Santé
Par Marine Ernoult / IJL – Réseau.Presse – La Voix acadienne
Kathleen Couture, directrice générale de l’Association des centres de la petite enfance francophones de l’ÎPÉ, éprouve des symptômes de péri-ménopause. (Photo : Archives de La Voix acadienne)

La ménopause affecte la capacité de travail de femmes souvent au sommet de leur carrière. Toujours tabou, ce phénomène naturel se vit encore en silence dans le monde de l’entreprise. À l’Île-du-Prince-Édouard, des femmes militent pour libérer la parole et améliorer le soutien.  
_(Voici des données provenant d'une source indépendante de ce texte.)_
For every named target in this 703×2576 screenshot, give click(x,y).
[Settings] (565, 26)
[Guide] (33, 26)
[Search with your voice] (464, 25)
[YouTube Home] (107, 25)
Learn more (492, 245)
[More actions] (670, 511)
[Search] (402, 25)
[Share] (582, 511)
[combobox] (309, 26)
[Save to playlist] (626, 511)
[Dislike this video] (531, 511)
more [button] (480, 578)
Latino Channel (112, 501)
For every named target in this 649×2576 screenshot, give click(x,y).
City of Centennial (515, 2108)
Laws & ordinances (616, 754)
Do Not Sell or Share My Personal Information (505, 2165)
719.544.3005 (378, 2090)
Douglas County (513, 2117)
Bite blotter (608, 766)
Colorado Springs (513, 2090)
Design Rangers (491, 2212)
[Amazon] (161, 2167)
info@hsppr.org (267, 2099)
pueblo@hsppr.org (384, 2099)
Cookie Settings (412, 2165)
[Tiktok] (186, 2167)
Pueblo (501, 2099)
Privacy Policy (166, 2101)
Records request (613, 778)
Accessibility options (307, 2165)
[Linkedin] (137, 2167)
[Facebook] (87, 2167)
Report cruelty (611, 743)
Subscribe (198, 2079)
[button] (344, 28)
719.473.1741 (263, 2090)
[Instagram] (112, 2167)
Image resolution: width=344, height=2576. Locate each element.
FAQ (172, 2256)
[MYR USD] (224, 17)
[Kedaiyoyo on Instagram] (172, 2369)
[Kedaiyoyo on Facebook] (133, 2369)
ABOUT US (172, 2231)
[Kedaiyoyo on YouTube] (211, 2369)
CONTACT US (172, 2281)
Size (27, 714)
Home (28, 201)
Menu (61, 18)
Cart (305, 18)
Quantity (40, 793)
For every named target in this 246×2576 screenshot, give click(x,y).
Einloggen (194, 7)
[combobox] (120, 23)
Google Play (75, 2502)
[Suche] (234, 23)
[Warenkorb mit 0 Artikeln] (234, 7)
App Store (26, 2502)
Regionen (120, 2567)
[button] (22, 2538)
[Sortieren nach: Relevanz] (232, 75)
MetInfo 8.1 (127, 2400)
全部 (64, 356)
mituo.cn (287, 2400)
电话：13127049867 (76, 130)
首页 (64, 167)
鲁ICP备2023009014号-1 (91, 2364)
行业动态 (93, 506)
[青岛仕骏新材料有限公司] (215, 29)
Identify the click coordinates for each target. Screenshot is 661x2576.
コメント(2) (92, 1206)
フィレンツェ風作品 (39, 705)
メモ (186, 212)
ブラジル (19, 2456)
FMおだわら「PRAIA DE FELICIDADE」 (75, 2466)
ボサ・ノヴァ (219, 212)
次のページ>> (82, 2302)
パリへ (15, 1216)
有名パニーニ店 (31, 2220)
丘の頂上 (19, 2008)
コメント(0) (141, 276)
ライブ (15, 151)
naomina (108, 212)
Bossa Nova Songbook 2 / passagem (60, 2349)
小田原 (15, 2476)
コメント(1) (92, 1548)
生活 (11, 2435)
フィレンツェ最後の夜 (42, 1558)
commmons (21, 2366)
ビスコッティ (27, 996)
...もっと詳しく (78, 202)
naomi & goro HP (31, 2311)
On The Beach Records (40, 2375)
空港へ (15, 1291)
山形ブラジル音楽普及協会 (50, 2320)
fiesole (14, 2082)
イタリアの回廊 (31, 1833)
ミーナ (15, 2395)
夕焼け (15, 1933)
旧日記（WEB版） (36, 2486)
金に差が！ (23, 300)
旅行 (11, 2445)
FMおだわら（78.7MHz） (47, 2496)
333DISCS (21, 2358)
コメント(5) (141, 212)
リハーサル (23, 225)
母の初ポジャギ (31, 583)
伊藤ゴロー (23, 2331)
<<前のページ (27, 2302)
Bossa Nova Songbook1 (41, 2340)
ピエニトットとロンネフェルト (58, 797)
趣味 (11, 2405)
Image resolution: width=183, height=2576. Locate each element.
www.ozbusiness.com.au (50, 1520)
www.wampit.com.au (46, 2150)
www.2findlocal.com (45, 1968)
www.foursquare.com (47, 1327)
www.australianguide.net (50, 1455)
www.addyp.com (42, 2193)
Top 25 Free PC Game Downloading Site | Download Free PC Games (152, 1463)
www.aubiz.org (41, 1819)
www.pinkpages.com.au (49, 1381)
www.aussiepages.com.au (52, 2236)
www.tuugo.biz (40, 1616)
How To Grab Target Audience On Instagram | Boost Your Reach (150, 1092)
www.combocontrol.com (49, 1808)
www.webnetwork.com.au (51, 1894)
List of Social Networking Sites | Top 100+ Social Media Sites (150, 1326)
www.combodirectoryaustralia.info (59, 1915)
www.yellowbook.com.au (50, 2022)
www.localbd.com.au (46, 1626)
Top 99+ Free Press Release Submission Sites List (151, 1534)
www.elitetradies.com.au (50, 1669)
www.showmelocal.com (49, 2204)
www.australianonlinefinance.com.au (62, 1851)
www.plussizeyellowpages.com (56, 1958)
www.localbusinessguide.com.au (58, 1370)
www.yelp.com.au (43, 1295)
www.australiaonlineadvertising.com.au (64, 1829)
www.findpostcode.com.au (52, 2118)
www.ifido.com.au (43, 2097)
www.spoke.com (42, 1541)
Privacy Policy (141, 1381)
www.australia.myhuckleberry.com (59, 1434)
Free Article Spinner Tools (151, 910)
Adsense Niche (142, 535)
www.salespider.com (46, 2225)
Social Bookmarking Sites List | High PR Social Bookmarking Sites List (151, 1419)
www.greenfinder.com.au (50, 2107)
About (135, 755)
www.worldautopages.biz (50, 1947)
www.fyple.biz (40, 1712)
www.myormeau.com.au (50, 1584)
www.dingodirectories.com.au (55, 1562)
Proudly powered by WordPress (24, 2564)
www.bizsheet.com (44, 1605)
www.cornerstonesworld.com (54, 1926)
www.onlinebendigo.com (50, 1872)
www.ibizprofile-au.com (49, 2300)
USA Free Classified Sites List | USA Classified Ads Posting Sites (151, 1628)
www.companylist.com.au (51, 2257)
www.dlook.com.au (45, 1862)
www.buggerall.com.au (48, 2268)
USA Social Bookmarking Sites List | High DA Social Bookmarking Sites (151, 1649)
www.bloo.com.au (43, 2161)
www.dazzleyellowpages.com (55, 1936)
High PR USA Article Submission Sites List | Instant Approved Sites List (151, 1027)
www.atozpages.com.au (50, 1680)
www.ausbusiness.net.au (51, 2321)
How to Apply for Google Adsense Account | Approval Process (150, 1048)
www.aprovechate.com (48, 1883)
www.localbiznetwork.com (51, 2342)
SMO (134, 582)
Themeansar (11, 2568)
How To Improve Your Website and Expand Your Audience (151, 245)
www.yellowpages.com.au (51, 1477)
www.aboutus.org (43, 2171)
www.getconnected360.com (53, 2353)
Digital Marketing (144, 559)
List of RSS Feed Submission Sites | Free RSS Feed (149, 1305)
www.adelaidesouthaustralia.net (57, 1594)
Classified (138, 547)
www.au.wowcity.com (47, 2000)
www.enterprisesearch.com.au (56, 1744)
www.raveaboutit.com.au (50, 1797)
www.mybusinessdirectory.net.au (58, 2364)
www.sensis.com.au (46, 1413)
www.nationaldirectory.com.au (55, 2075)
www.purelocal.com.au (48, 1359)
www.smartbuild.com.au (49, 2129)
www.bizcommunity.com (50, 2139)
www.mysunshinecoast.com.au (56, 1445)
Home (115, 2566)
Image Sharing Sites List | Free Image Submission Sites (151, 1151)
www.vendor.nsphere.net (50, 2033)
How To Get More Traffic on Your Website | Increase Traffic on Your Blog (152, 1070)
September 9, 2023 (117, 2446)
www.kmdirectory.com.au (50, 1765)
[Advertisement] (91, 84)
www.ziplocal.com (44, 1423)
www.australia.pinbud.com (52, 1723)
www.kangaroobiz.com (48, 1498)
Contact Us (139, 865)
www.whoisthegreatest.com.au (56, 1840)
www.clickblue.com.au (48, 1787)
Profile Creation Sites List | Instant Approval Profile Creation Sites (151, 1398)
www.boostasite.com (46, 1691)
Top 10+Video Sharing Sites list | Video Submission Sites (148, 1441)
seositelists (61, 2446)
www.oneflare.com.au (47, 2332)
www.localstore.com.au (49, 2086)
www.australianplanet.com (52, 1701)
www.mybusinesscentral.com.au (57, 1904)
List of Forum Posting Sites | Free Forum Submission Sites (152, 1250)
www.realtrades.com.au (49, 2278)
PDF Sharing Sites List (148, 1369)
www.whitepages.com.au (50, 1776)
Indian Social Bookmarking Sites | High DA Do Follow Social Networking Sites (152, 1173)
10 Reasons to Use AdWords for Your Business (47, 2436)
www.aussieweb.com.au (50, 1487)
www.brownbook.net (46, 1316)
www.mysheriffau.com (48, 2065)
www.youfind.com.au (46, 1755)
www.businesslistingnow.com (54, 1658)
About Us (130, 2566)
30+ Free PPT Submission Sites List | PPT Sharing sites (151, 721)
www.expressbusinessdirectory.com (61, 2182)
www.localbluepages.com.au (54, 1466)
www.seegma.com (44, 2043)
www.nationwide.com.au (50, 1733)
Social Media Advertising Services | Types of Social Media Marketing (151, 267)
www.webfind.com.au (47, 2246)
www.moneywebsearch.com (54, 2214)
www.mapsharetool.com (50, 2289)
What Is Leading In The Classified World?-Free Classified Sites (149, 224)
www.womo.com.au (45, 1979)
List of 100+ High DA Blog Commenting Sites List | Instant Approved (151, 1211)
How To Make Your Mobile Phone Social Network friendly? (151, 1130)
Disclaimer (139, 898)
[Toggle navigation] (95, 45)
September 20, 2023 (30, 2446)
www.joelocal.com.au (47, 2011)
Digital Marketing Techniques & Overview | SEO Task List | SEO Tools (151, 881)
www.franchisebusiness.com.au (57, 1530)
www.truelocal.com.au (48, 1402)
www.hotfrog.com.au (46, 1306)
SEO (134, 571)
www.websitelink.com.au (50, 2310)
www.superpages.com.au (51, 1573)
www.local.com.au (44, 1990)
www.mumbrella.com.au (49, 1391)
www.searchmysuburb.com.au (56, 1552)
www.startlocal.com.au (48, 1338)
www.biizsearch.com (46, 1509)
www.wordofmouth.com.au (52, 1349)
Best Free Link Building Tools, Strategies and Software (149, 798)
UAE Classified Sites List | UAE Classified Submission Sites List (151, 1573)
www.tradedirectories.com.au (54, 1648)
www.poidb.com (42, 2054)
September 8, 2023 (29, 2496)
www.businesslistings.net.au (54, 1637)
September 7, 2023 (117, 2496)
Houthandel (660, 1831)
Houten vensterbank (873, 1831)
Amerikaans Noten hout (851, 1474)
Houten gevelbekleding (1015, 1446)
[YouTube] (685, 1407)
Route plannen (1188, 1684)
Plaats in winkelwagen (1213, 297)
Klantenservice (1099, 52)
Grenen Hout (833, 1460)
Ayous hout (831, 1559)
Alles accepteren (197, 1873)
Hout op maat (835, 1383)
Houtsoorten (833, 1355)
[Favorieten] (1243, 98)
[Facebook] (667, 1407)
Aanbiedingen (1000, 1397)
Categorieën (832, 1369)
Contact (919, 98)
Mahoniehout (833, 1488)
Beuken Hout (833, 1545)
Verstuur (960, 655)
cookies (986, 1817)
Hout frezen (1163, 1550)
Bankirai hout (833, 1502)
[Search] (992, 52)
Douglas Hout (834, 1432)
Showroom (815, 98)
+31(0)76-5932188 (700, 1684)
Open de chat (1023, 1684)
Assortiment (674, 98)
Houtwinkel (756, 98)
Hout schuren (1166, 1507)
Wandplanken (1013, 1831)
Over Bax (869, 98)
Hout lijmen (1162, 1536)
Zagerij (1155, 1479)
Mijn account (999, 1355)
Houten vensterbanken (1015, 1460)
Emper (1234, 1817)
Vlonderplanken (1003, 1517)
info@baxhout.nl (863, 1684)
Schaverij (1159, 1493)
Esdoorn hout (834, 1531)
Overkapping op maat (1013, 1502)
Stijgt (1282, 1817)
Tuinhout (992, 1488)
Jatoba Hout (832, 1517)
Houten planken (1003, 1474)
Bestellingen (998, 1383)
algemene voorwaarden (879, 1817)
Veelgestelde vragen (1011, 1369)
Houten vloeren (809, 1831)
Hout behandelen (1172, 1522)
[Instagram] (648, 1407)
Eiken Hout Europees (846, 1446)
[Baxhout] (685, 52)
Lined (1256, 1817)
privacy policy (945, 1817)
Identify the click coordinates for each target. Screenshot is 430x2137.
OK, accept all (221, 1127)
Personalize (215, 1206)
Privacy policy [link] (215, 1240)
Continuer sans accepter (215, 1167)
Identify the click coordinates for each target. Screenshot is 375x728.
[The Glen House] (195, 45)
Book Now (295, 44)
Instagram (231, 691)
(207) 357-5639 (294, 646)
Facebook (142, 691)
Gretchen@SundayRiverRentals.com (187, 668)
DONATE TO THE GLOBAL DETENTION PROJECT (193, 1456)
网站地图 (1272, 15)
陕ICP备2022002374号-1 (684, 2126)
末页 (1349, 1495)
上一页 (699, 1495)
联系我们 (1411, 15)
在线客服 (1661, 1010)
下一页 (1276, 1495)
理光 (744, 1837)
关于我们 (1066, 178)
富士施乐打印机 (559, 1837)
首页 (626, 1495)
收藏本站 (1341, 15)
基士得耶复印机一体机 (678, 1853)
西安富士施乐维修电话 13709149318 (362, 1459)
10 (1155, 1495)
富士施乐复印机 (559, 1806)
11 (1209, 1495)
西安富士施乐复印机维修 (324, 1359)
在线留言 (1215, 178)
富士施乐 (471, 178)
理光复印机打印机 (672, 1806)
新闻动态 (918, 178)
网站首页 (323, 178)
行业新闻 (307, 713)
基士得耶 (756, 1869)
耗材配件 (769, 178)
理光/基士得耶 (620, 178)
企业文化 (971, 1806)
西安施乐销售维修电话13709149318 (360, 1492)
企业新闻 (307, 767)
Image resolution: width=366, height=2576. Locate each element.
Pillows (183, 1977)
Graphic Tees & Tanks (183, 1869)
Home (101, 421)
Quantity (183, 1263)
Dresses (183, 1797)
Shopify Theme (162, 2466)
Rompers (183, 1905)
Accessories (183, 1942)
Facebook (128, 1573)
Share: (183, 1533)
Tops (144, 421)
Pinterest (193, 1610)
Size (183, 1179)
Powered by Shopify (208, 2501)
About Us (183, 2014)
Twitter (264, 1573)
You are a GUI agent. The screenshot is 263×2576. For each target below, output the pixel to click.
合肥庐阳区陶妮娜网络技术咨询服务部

Bouffées de chaleur et de froid, irritabilité, impatience, brouillard cérébral, oublis…À 57 ans, Kathleen Couture éprouve depuis quelques mois des symptômes de la périménopause.  Ce phénomène naturel, qui peut durer jusqu’à dix ans, précède la ménopause, marquée par l’arrêt de l’ovulation et la disparition des règles. 

«Ça me fait juste un peu ralentir, ma tête est parfois embrouillée, j’ai plus besoin de m’asseoir, mais je n’envisage pas de m’arrêter de travailler pour autant, je continuerai jusqu’à la retraite», affirme Kathleen Couture.

La directrice générale de l’Association des centres de la petite enfance francophones de l’Île-du-Prince-Édouard (ACPEFÎPÉ), responsable de 70 employés, doit imaginer «différentes façons de travailler», notamment dans ses relations avec ses employés.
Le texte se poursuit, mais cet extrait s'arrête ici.